【こちらデジタル・ガバメント対応推進室】デジタル・ガバメントの動向
──自治体の行政サービスデジタル化
室長 松下邦彦
6月、国のIT戦略(「世界最先端IT国家創造宣言・官民データ活用推進基本計画」)と各府省のデジタル・ガバメント中長期計画が相次いで公表されました。今回はその動向をもとに、自治体でデジタル・ガバメントを実現するための基本方針を検討します。
IT戦略の重要施策となった
行政サービスのデジタル化
IT戦略では四つの重点取り組みを掲げています。第一が「デジタル技術を徹底的に活用した行政サービス改革の断行」であり、その筆頭に「行政サービスの100%デジタル化」が掲げられています。行政サービスのデジタル化(手続きのオンライン化)は、いわばIT戦略の〝一丁目一番地〟の施策に位置付けられます。

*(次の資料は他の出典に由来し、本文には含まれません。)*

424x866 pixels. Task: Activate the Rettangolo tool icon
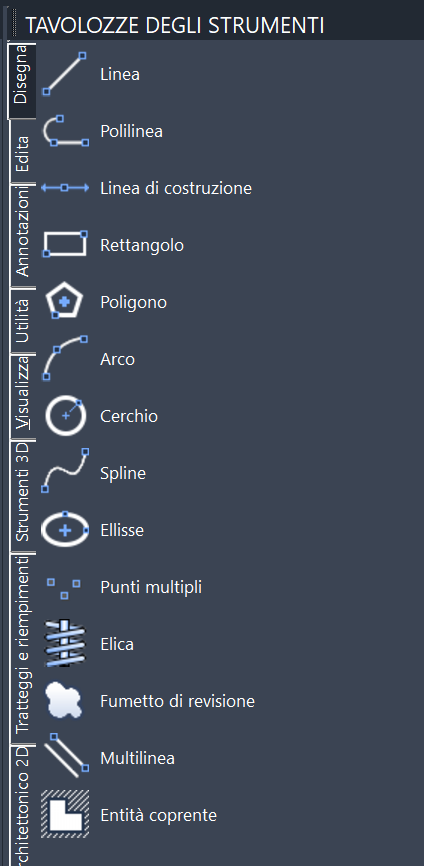[x=65, y=245]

これまでの電子申請は、紙による従来の事務をそのまま電子化しており、多くの手続きで法令・規則により〈紙の書類添付〉が求められていました。こうした添付書類等の制約を取り除き、行政サービスのデジタル化を推進するためにデジタルファースト法案が検討されています。
7月に開催されたデジタル・ガバメント閣僚会議の資料「デジタルファースト法案の策定について」によると、法案の内容は〈オンライン化の徹底〉と〈添付書類の撤廃〉が中心となります。原則すべての手続きをオンラインで実施する義務を、行政機関に課すとともに、行政機関の法令において添付書類を省略可能とするための規定が整備されます。

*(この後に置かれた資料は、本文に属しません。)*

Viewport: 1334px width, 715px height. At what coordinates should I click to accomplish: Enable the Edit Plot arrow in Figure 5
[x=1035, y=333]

デジタルファースト法案では、自治体等についても〈オンライン化の努力義務〉を課すとともに、国がシステム整備や情報提供等を支援し、オンライン化を推進することを規定します。
また、各府省が策定したデジタル・ガバメント中長期計画にはそれぞれが所管する手続きの一覧表があり、そこに自治体で実施するものもリストアップされています。現時点では、大半の自治体手続きは「オンライン化検討可能」とされています。今後、オンライン化の可否が検討され、まずは介護、死亡・相続等のワンストップサービスに関わる自治体手続きが〈オンライン化可能〉になると見込まれます。国が制度を所管しない自治体独自の手続きについては、個々の判断でオンライン化が可能です。
ここで自治体の行政サービスをデジタル化するための基本方針を考えるにあたり、前提を整理します。
まず、100%オンライン化という原則はあるものの、自治体の手続きには〈対面による相談〉が必要なものがあります。申請の前に住民の相談を受け、それによって適用する制度が分かる手続きもあれば、申請後の審査・認定において相談や現地調査が必要な手続きもあります。
次に、デジタル機器を使いこなせない人がいること──すなわち〈デジタル・デバイド〉を考慮しなければいけません。デジタル機器に不慣れな人は、従来同様に来庁していただく必要があります。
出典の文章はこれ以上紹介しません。